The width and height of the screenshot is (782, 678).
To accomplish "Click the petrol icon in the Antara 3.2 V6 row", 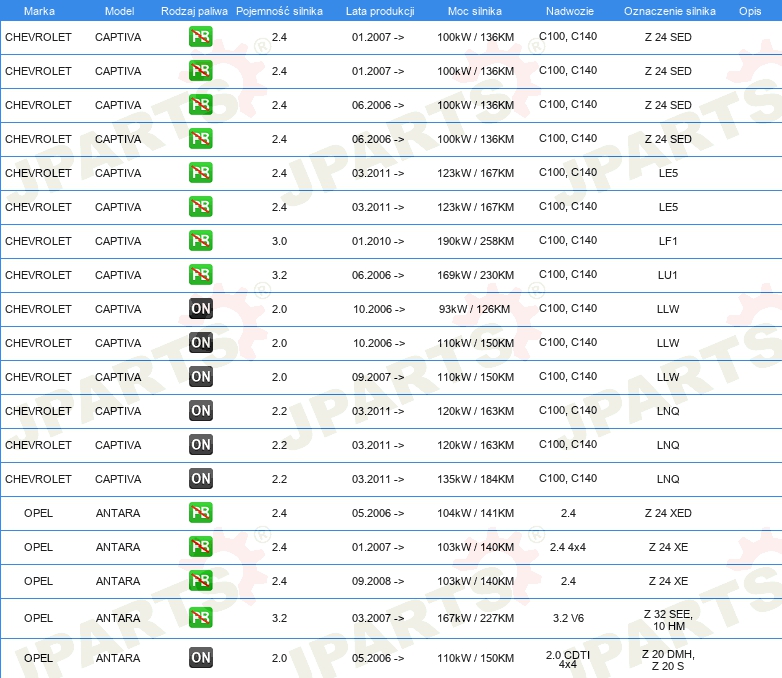I will coord(200,618).
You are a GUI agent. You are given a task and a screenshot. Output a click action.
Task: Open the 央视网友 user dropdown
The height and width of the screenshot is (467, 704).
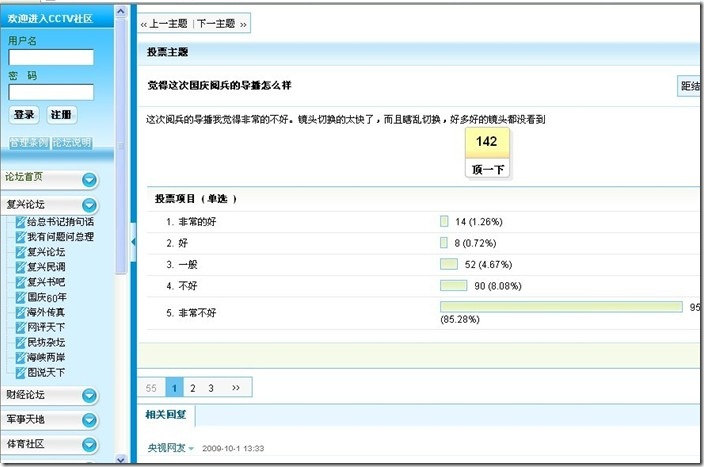(x=191, y=448)
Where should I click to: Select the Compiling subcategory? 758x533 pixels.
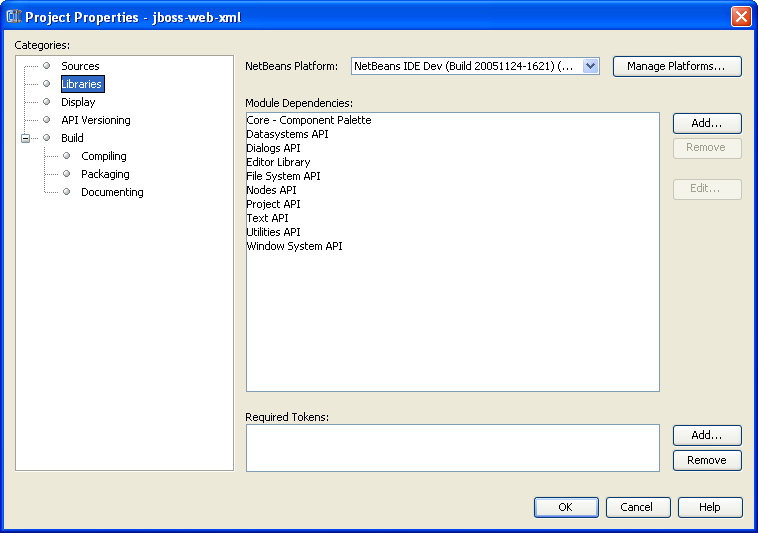[103, 156]
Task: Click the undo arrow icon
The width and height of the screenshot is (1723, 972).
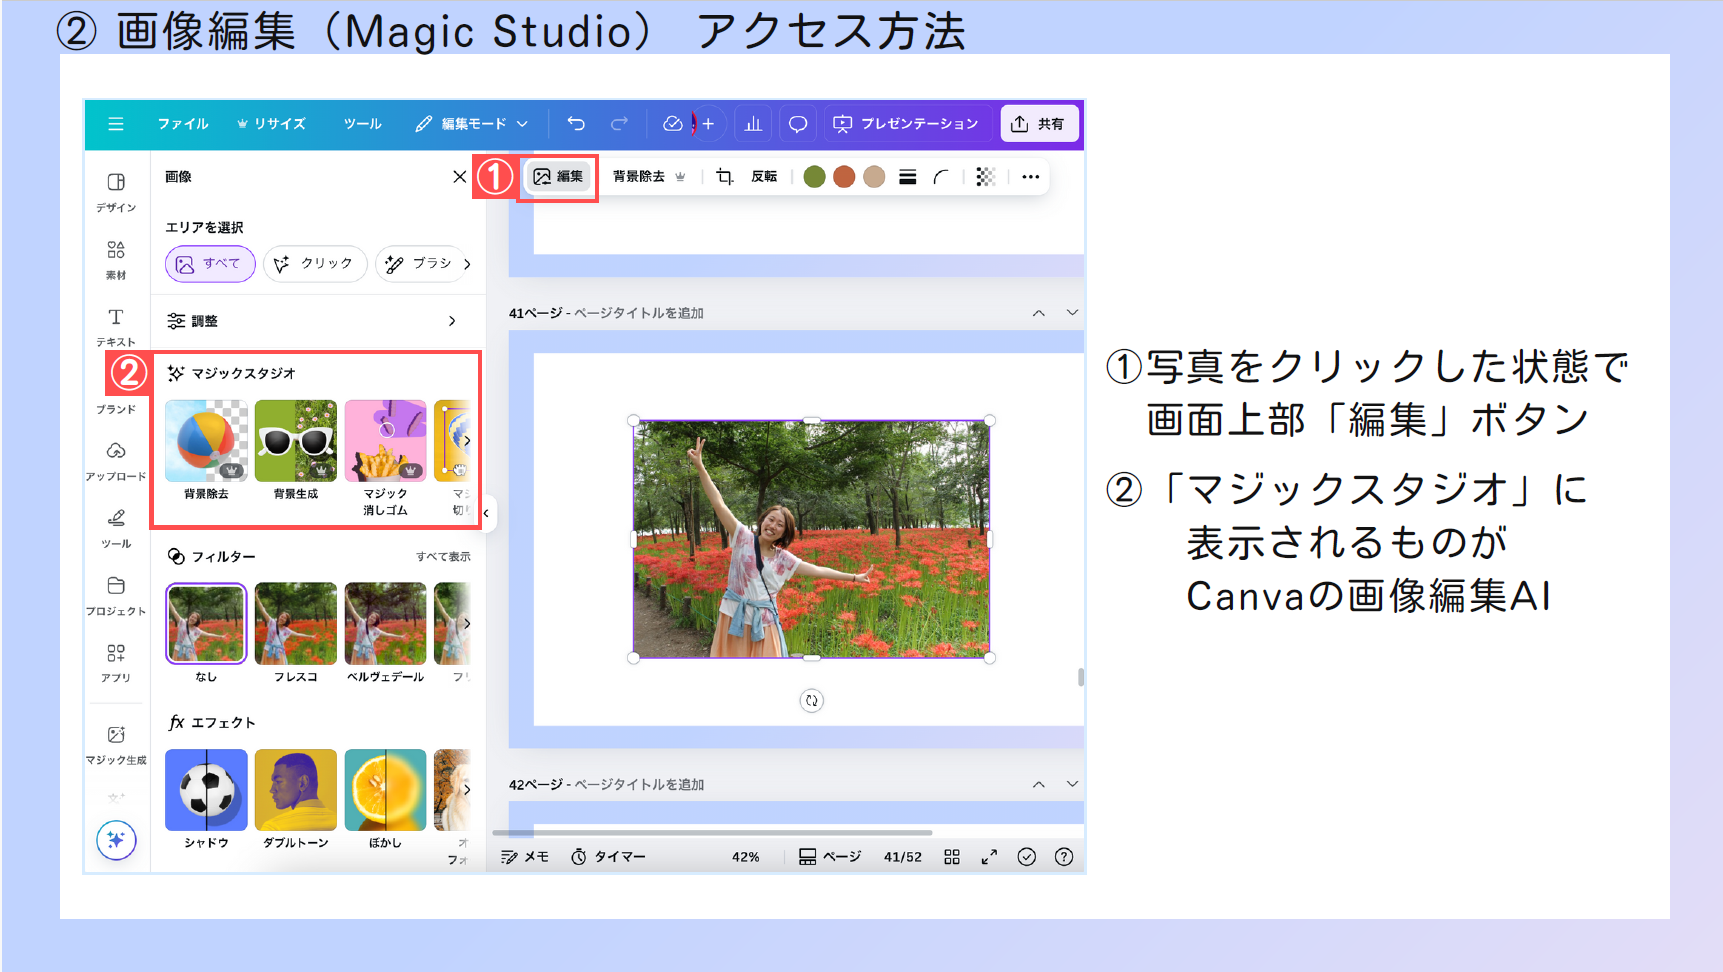Action: click(x=576, y=124)
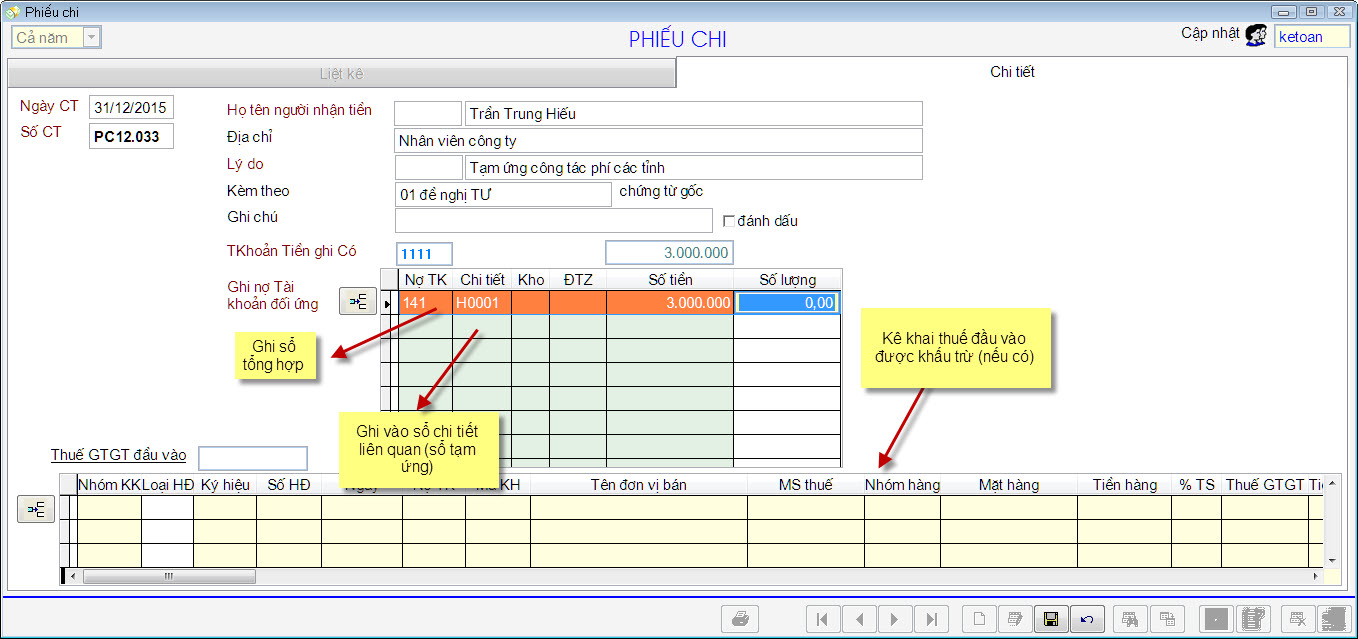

============================================================

# What you are asked to do:
Every line from the one containing "Where should I" through the end of the entries above is to be copied exactly; pictures are to be left out.

# The completed task:
Where should I click to: Select the Compiling subcategory? 758x533 pixels.
[103, 156]
Task: Click the undo arrow icon
The width and height of the screenshot is (1723, 972).
Action: click(x=576, y=124)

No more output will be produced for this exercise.